Why Your VPN Is Useless

Why Your VPN Is Useless - Of The Nerds - Medium I know that this topic has been discussed a lot, but this article goes into detail about both the advantages and disadvantages of using one.

I find it interesting that so many articles, etc. still insist that you use one, even with Tor, so this spells out in plain English what the actual pluses and minuses are.

EDIT: that being said, I would like to know if there actually are any VPN providers that people trust here; if you don’t want to use Tor for all of your browsing, what’s the next best alternative? Or is there one?

1 Like

I don’t trust any VPN providers personally, not sure about an alternative for Tor though, I basically just use it for everything.

1 Like

I use ProtonVPN, the free version which is subsidized by the paid users but I feel like a leech and my family sees no reason to pay for a VPN. I’m thinking of getting rid of VPNs entirely but wouldn’t it decrease my privacy and security if I did that?

@StrikeStalker

What is your threat model here? Without a threat model, it is hard to tell if you are actually getting any security from VPNs.

Regarding privacy: What do you expect from a VPN provider? You basically change your IP address and that’s all. Without a VPN, you have to trust your ISP; with a VPN, you have to trust your VPN provider.

4 Likes

That’s the question: Who do you trust less, your ISP or a VPN?

2 Likes

I just want to avoid hackers, tracking and corporations I feel like hiding my IP address behind a VPN could mess up their data about me especially if I keep switching servers but not governments because with their resources, I’m sure they can find me VPN or not, anyways I don’t plan on doing anything that get their attention.

I feel like hiding my IP address behind a VPN could mess up their data about me

The problem here is that you only change your IP address while the rest of your system stays the same. For example, you always have the same web browser fingerprint and there is always the same browsing behavior. See also this paper: https://mastodon.at/@infosechandbook/102055522866404883

Besides, there is no protection against “hackers” by just using a VPN.

Edit: Your ISP can still see that you are connecting to a VPN provider. So, it is easy for state actors to identify any VPN provider you use.

1 Like

After having my identity stolen, I was forced to be a lot more careful about what information I put out there, including my IP addresses.

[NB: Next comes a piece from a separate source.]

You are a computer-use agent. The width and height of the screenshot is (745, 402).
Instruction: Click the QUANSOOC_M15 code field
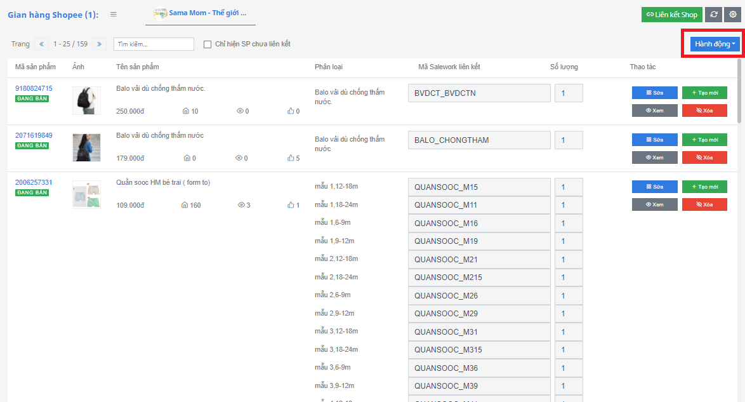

I didn’t know whether I should just use Tor for everything (which I know you can do), or if there was some other alternative.

Assuming there are a couple common threat models (journalist, home user tired of ad surveillance, activist, endangered minority), are there obvious answers to this? I would love to see a sort of flow-chart logic that helps people make privacy related choices. The ‘it depends’ answer is a way of making the user/individual responsible for what is a systemic problem.

(no real answer in the following again :smiley:)

Most people think that security is just about using the right technology and tools. Then, they have some security. However, this is far from reality. For security, you need to consider technology, processes/organization, and people.

Some examples:

  1. You set up a web server according to some “best practices guides” on the internet. Many guides only talk about configuration. Then, after part 17 or so, you finish and think that your web server is secure. Since your specific software wasn’t covered by the guide, you miss that there is publicly-accessible configuration on your web server that contains some secret keys.
  2. You use an instant messenger that comes with end-to-end encryption. You happily use it for months and finally lose your phone. A guy finds your phone and is able to access every message on it, because there was no protection of data at rest.
  3. You configure two-factor authentication for your e-mail account and everything looks so secure. Then, you get an urgent warning from your e-mail provider talking about some issues. You fix it by clicking the link in the e-mail, however, in reality you just got phished.
  4. You start to use a VPN and are convinced that everything is more secure now. However, your laptops gets stolen and all of your data is accessible. Or you think that nobody can track you while your VPN provider logs everything and these log files get leaked.

There are many more of such examples. So, you need a basic plan what you want to achieve by using some technology.

This is the same in the physical world. For instance, dozens of smoke detectors and fire extinguishers are useless if people don’t know what to do in case of an alarm.

1 Like

Very good points, InfoSec! I can think of a real world example of #3 - one of the email providers I use is ProtonMail, which is considered to be “privacy oriented.” However, I frequently get phishing emails that claim “your ProtonMail account needs to be verified.”

The service has clearly stated that they would never send such an email, but if the user were unfamiliar with this, they might click on the phishing email and input their password - therefore, it’s not secure! I suppose that’s an example of social engineering, isn’t it?

Also, with regard to number 1, there’s a cybersecurity researcher who goes by the name x0rz on Twitter who pointed out that several Tor hidden services weren’t configured properly, and could basically have their clearnet IPs exposed. Yet, some people have the idea that, “I’m using Tor, therefore I’m perfectly anonymous.”